§ **WHAT YOU ARE ASKED TO DO**:
Format the material below as a JSON list of strings, from the line with "This screenshot has height=776, width=1220." through the line with "pos(171,559)", one string per line and no blank lines. Leave the pictures out.

§ **DATA FOR PROCESSING**:
◇ ◇ ◇

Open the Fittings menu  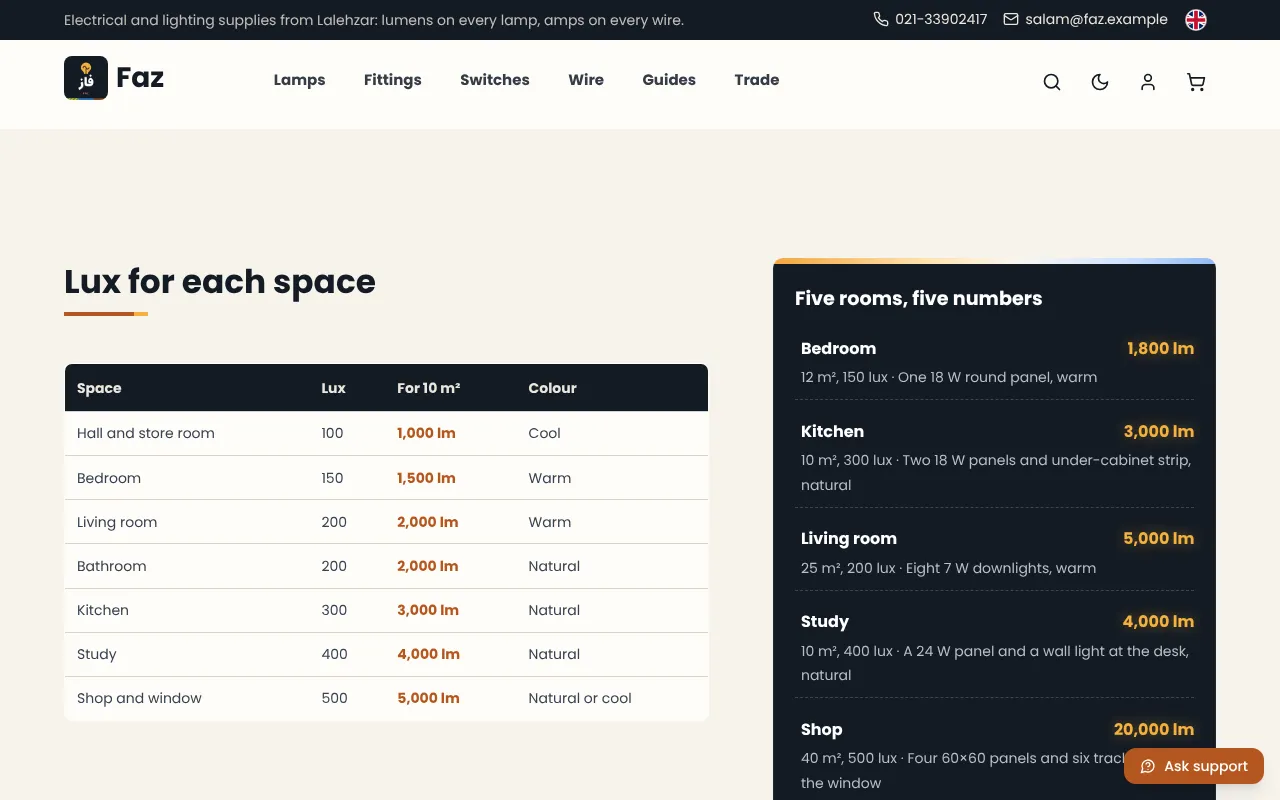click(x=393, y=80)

◇ ◇ ◇

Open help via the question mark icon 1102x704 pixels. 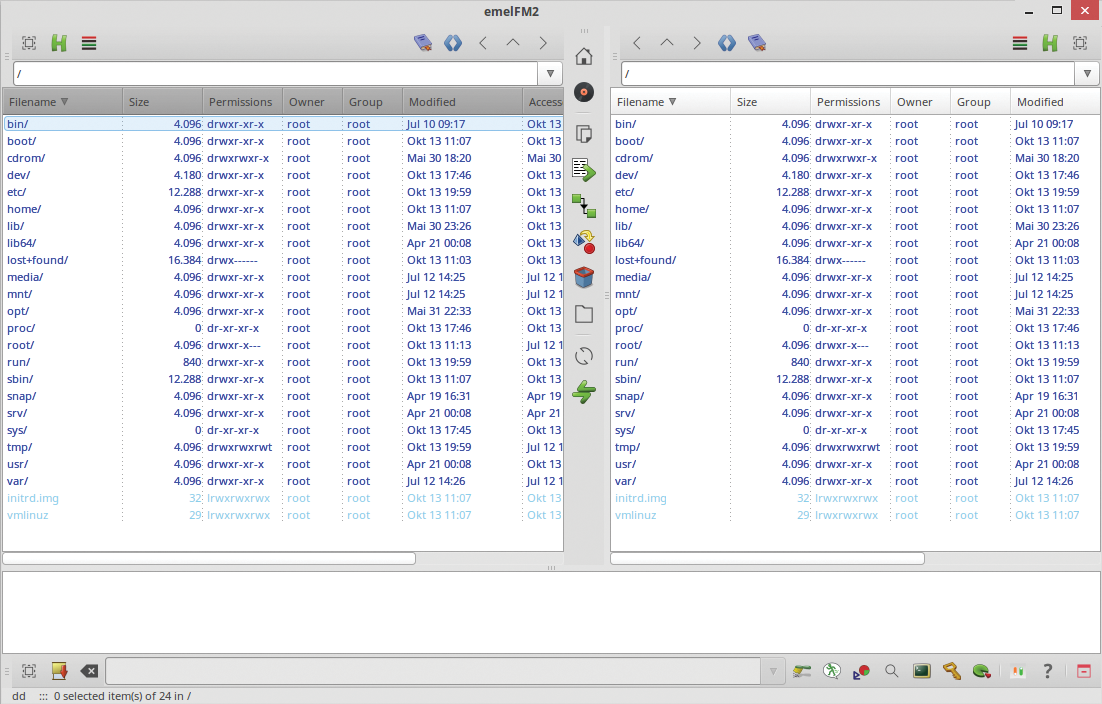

◇ ◇ ◇

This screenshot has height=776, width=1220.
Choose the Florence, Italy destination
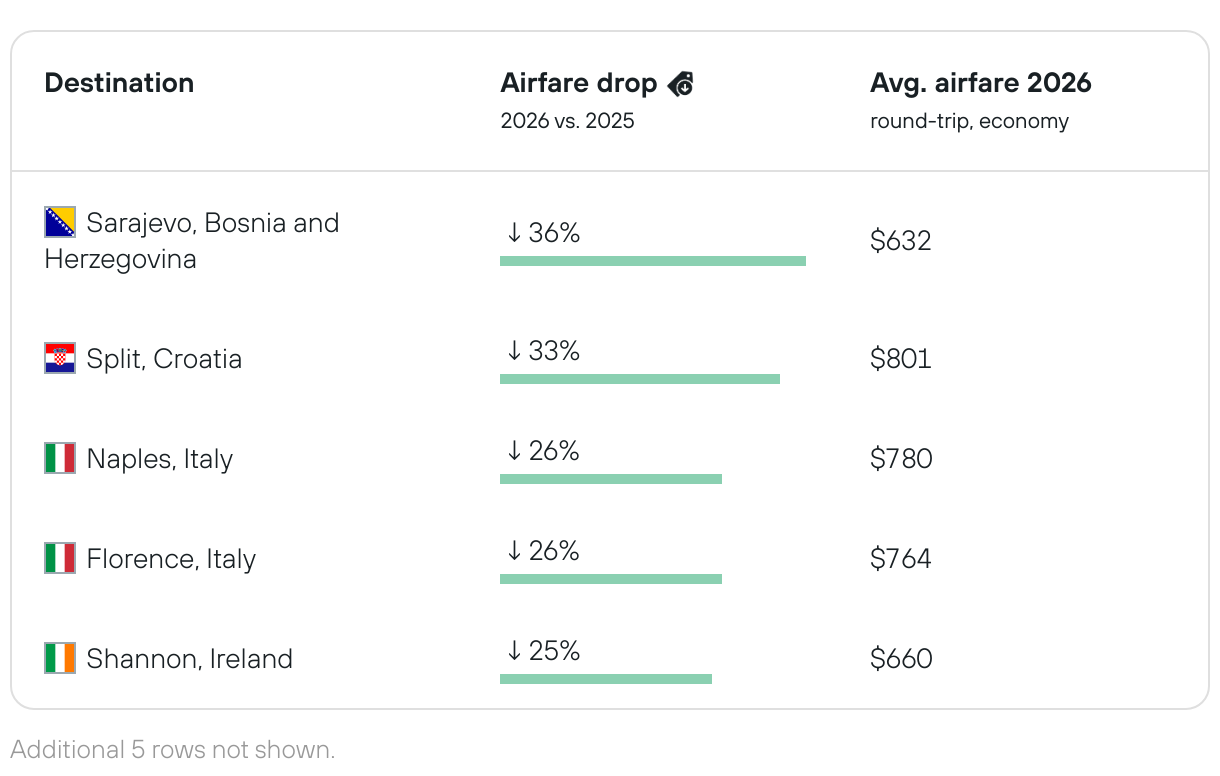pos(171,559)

◇ ◇ ◇

§ **ANSWER**:
[
  "This screenshot has height=776, width=1220.",
  "Choose the Florence, Italy destination",
  "pos(171,559)"
]